In an exclusive report, the Daily Mail cites the testimony of multiple witnesses, now Kurdish refugees who managed to escape the wrath of Islamic State terrorists. “Headless corpses litter the streets of the besieged Syrian border town, they say, and some of the mainly Kurdish townsfolk have had their eyes gouged out,” writes author Sam Greenhill, adding severed limbs, cut-out tongues, and a diverse array of torturous behavior carried out on Kurdish bodies.
One man repeated that his children say all the violence he, too, had witnessed, as they escaped Kobane. “I have seen tens, maybe hundreds, of bodies with their heads cut off,” said the man, “Others with just their hands or legs missing.

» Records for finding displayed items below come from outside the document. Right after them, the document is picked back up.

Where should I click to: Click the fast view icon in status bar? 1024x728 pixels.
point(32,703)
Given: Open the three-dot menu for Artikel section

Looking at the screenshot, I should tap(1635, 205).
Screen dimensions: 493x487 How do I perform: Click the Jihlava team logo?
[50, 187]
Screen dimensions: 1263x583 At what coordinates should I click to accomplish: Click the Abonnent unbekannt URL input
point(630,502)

I have seen faces with their eyes or tongues cut out – I can never forget it for as long as I live. They put the heads on display to scare us all.”
Others told stories of those who were beheaded in their presence, or where friends and relatives caught in the siege. One 13-year-old boy Greenhill refers to as “Dillyar” told the Daily Mail his 20-year-old cousin was beheaded in front of him. Another witness alleged that his neighbor, a Muslim, “was beheaded because they said he was ‘delivering vegetables to the kaffir.'”

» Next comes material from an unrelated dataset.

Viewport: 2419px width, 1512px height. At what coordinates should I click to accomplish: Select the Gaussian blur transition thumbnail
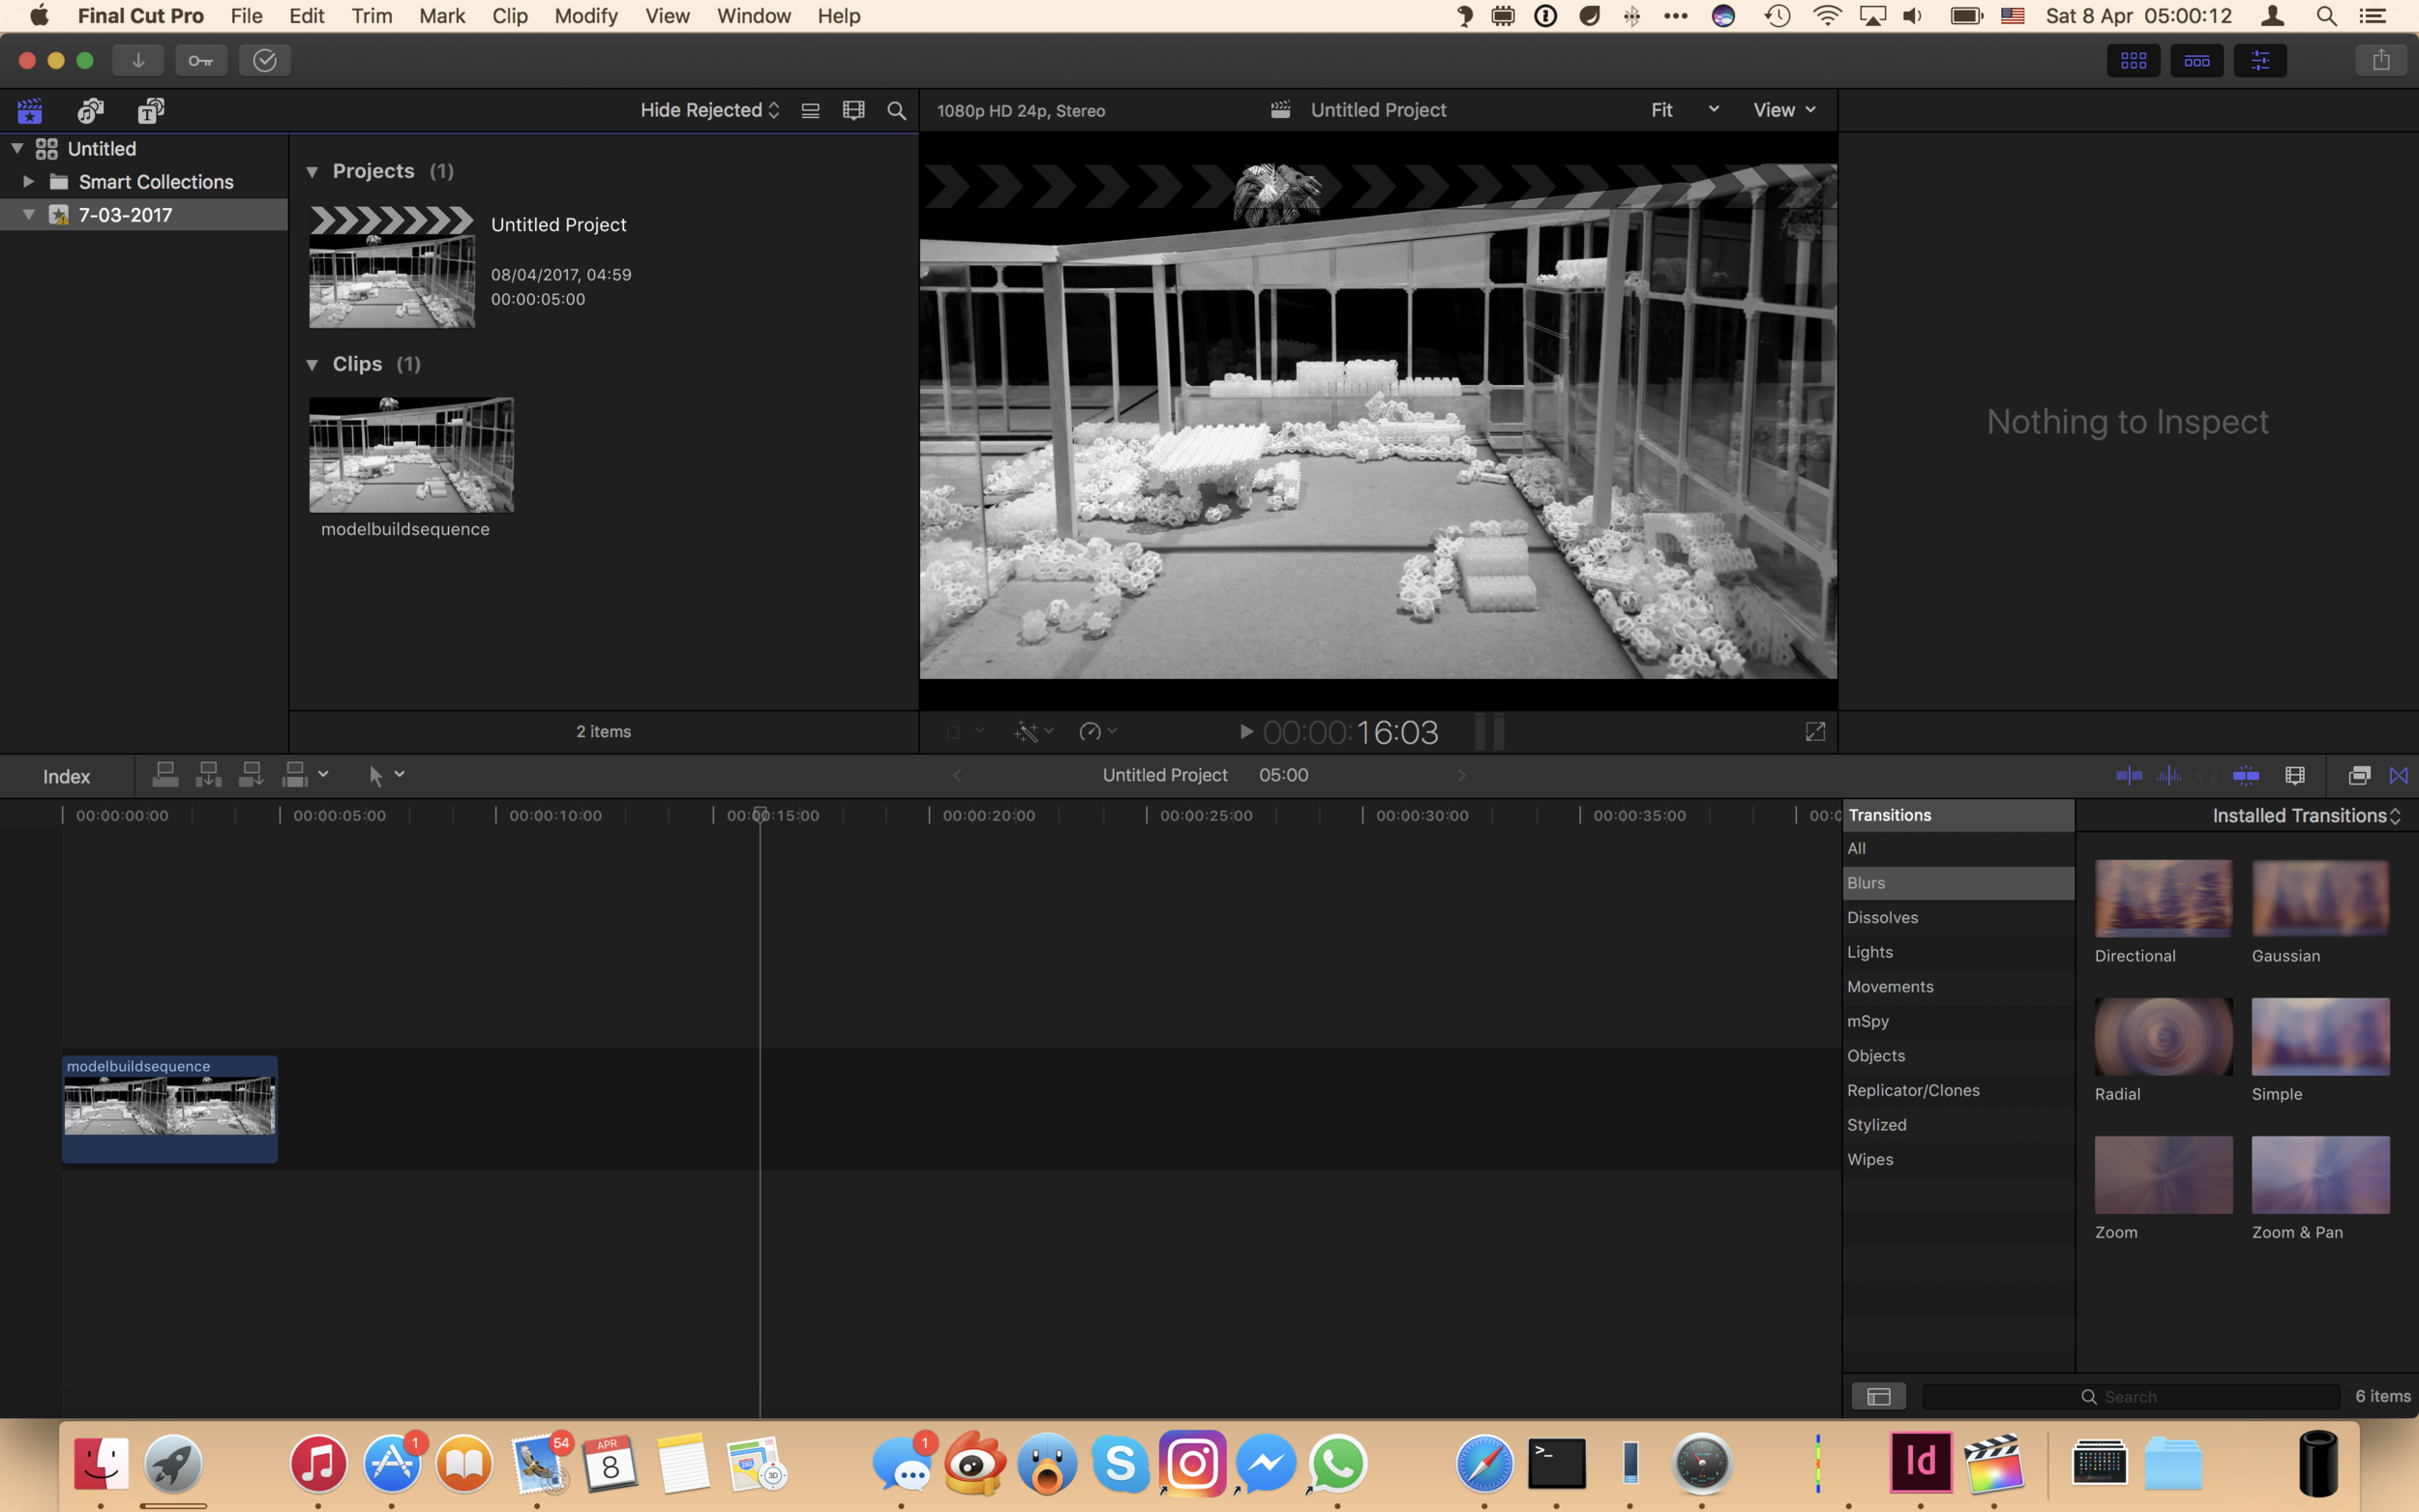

The government of Turkey has warned that, without a ground operation to supplement the work of Kurdish fighters, it is unlikely that the town will be able to fight off the threat of the Islamic State. President Tayyip Erdogan has nonetheless done nothing to contribute to the fight against the Islamic State in the town, instead bombing Kurdish PKK forces. Meanwhile, the American government is insisting that the long-term efforts to fight the Islamic State will diminish the importance of a potential collapse of Kobane’s Syrian government. “Kobani is one community, and it’s a tragedy what is happening there,” said Secretary of State John Kerry, “…[b]ut we have said from day one it is going to take a period of time to bring the coalition thoroughly to the table.”
According to the Syrian Observatory for Human Rights, the Islamic State has increased its use of suicide bombings in Kobane in the past week, and fighting has moved into the streets of the city rather than the outskirts. Kurdish fighters continue to call for increased help from the international community to ward off the terrorist group, who would have nearly unlimited use of the Turkish-Syrian border should they capture Kobane.